Category Archives: tricks

White Noise: Why Nobody is Reading This

Did you hear that?  That’s the sound of your blog post dying a sad death.  Not sad as in tragic—sad as in uninteresting.

One article posted in 2009 estimated that there are about one million blog posts made every day.  That was three years ago, before the real advent of macroblogging platforms that are causing “blogging” as we know it to become obsolete.

Nevertheless, you are a writer, and as a writer, you want to be read.  Here are some tricks up your sleeve that you’re going to need if you’re as egotistical as I am, in order of decreasing difficulty.
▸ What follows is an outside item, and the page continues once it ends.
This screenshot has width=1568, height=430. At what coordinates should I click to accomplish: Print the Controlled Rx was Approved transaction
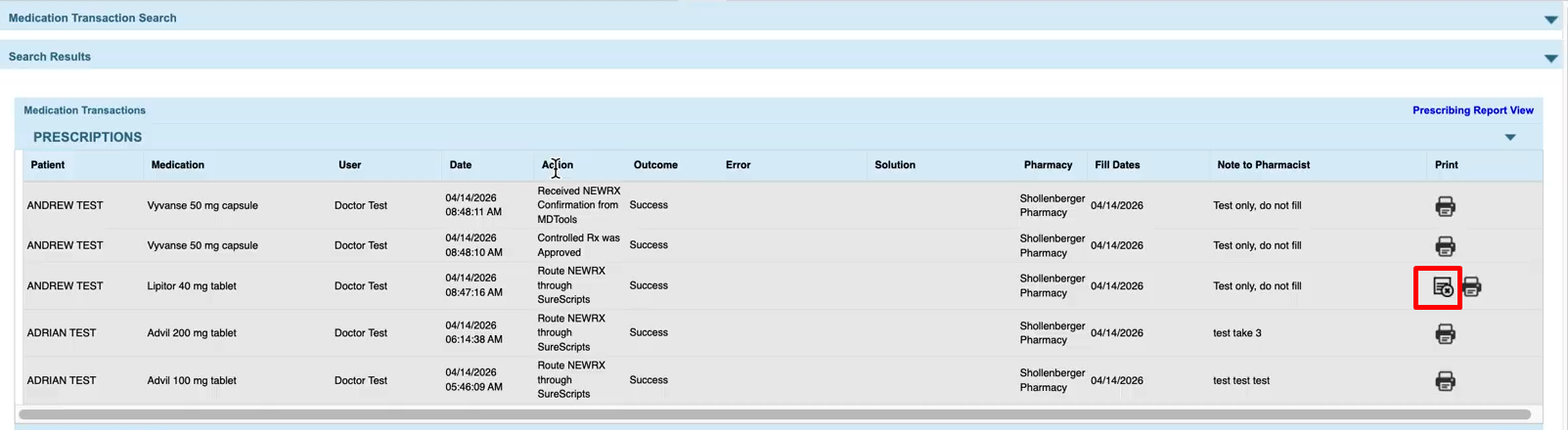tap(1445, 246)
1.  Be legitimately interesting.

It’s hard to do things.  That’s why most people don’t do it.  It’s really, really difficult when you spend more than a week obsessing over every minute detail in a song that few people have ended up listening to, and even fewer people have downloaded, even though it’s free.  But that’s okay.  I know that that song is legitimately interesting, and a handful of people do too.

But it requires an exceptional, consistant level of interestingness and work in order to get other people to share your work.  This is going to come from a lot of things—mostly them seeing your “brand” over and over—but bam! even by talking in these terms, you’re becoming very uninteresting to most readers.

The point here is that you can’t just write for the sake of writing.  I know many people would like to fight me on this point, but unless you’re writing when you have something to say, people are going to recognize that you’re just writing fluff.

This is why it upsets me way more than it should when people talk about media that is widely popular and has been available for public consumption for more than a month.

2.  Trick people into liking you.

This one’s hard too.  There are tricks to making yourself seem likable.  Most of them involve cats.  But if you’re not legitimately interesting, you’re going to have to fight for it.  You’re going to have to learn to use smoke and mirrors to make it seem like you know what you’re talking about—I certainly don’t.  You’re going to have to work on one thing or one aspect of one thing over and over.

This means no more trying to be a jack of all trades.  Very, very few people can survive bouncing around from medium to medium, and even these people have a particular pigeon-hole that they’re going to be put in.  Choose one thing and become that guy.  People are going to like you for it, because you’re going to be that guy with the thing.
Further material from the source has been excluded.